Do you ever wonder what you did during the day, aside from managing tantrums and cleaning up messes, as a parent?
Many adults go through their days not being fully present (mentally or emotionally) with their children. This makes it easy for the brain to become stuck in a state of stress. Not only is stress bad for your mind and body, but it also prevents you from being the best parent you can be.
Mindfulness is the answer. Mindfulness allows us to pause the mental, emotional, and physical stress responses.
“The quality or state of being conscious or aware of something” is what mindfulness refers to in general. (dictionary.com) It involves pausing in the middle of a busy day to declare, “I want to be conscious and aware of how I am parenting.” Mindful parenting, according to Mindfulness.org, entails:
These ideas open the door to a wide range of interactions with our children. As a parent of a one-year-old and a three-year-old, both challenged and pleased when we concentrate on numbers 1 and 2.
It is much simpler for us to manage our anger when we pause before responding in anger. Allowing us to focus on listening to my child’s point of view and responding with patience and problem-solving.
Observing ourselves and our children is an important aspect of Montessori. We can often begin to understand the triggers and small episodes that start the process of when things get tense. We can occasionally take affirmative action BEFORE the problem becomes full-blown if we learn to discern the beginning of things.
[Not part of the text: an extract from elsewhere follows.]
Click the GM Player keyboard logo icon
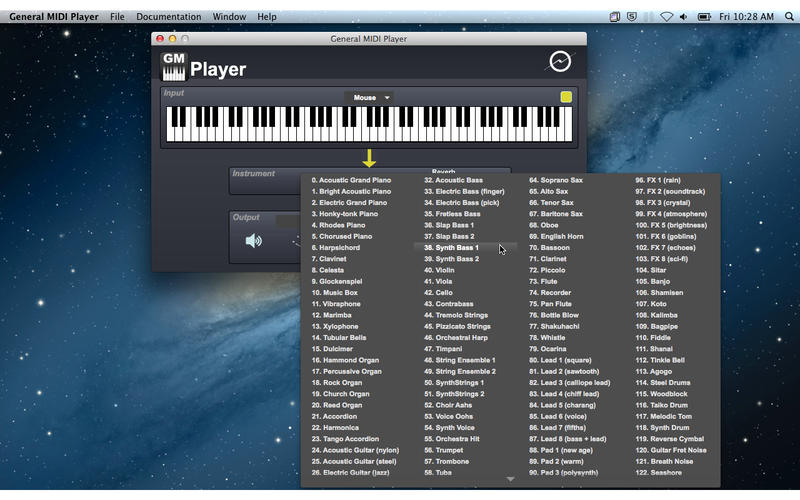 (x=174, y=67)
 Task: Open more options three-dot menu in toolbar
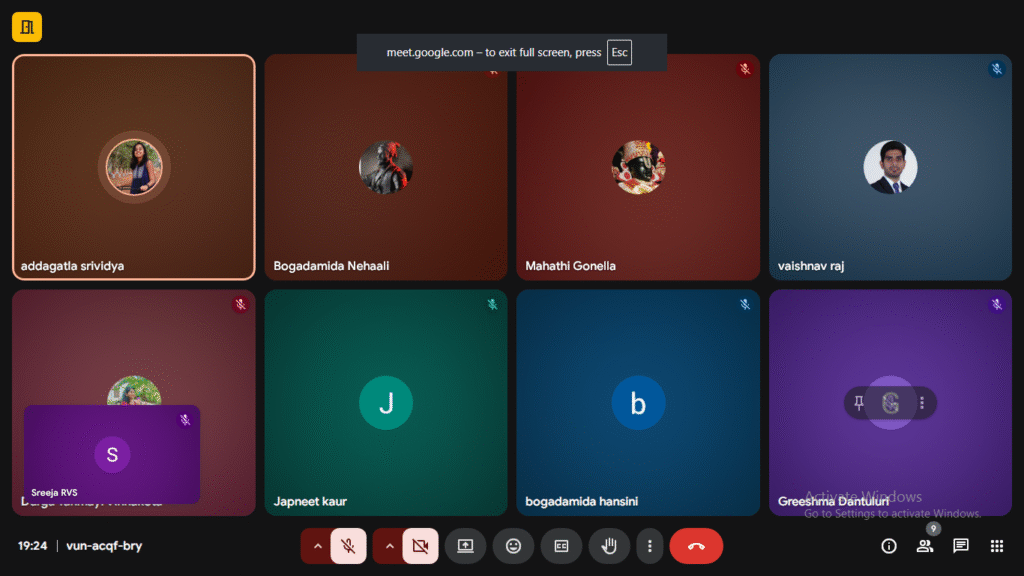point(650,546)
Take a few leisurely breaths in and out of your mouth right now, as you’re reading, stretching the exhale specifically for as long as you can. Assume you’re attempting to slide a feather across a table in front of you with each exhalation). The more you can quiet your body through breathing, the more present and tranquil you will be psychologically and emotionally.
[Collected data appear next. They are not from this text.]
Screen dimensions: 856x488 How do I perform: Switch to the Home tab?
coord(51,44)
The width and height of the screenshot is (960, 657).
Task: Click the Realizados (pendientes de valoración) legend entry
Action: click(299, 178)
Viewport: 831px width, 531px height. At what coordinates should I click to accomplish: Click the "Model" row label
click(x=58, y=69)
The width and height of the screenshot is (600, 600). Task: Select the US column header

Forbes reports that “Controlled breathing may be the most effective tool we have for stopping our brains from keeping us stressed and avoiding the damage that high stress levels inflict. The relaxation reaction is a natural mechanism for the body to manage stress.”
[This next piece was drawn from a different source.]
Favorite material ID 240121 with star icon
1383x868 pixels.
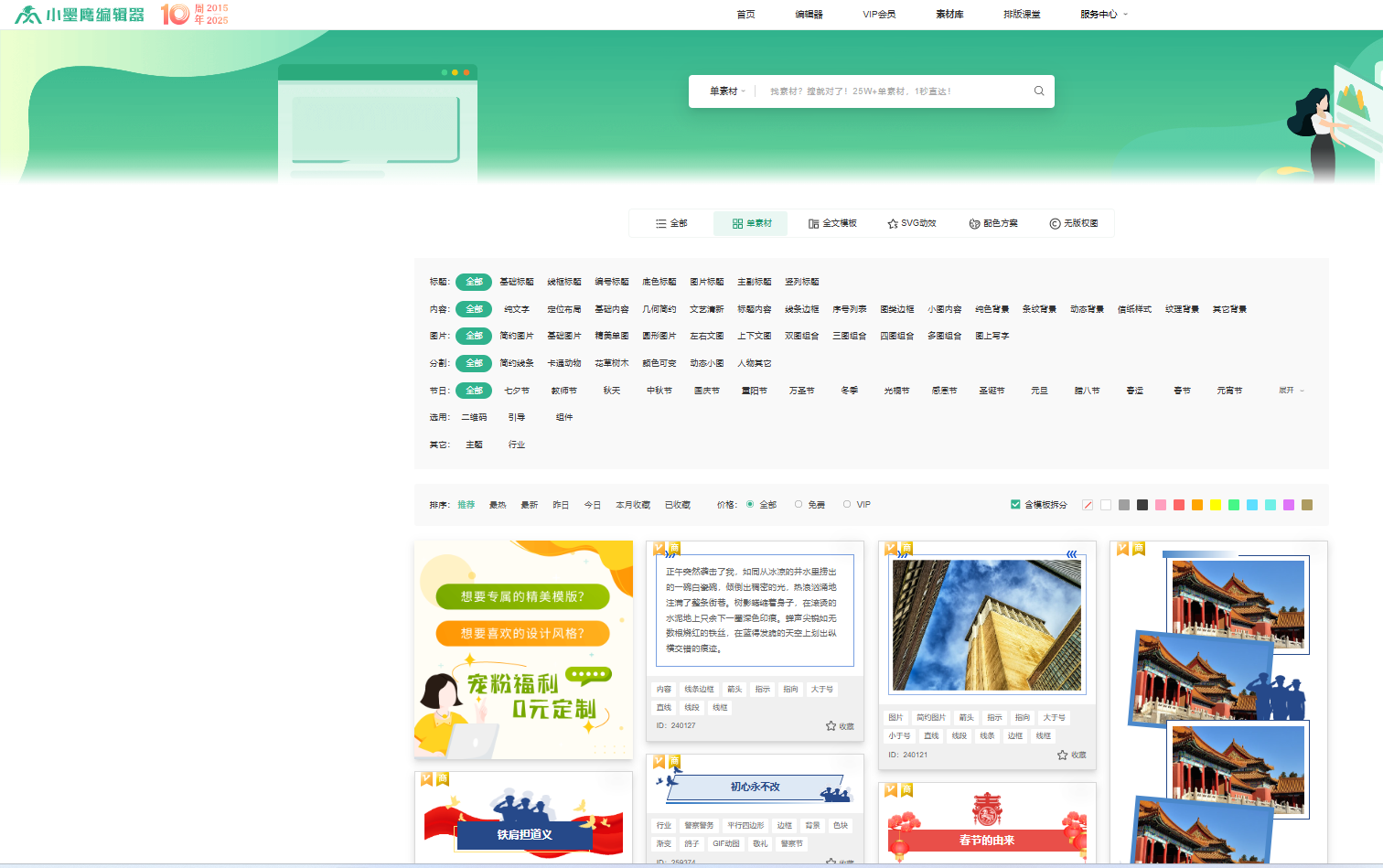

We also know that when we are anxious, the rational and creative parts of our brain are hijacked, preventing us from being cognitively present, logical, and creative parents.
“Analysis revealed that mindful parents engaged in more positive and less negative parenting behavior, which was associated with greater positive conduct in their children—meaning less anxiety, despair, and acting out.”
We can better focus on what our child needs and feel less overwhelmed if we take time to halt and relax ourselves.
“Follow the child, they will show you what they need to do, what they need to develop in themselves and what area they need to be challenged in. The aim of the children who persevere in their work with an object is certainly not to “learn”; they are drawn to it by the needs of their inner life, which must be recognized and developed by its means.” – Maria Montessori
Maria Montessori’s teaching technique is distinguished by her extensive observation of children. As well the creation of a learning environment and educational resources based on what she found the children to be interested in.
She was as attentive to the needs of children as one could possibly be. We feel her attentiveness contributed to her enjoyment of the youngsters as well. Let us be present (both mentally and emotionally) so that we can use Montessori principles with the children we love.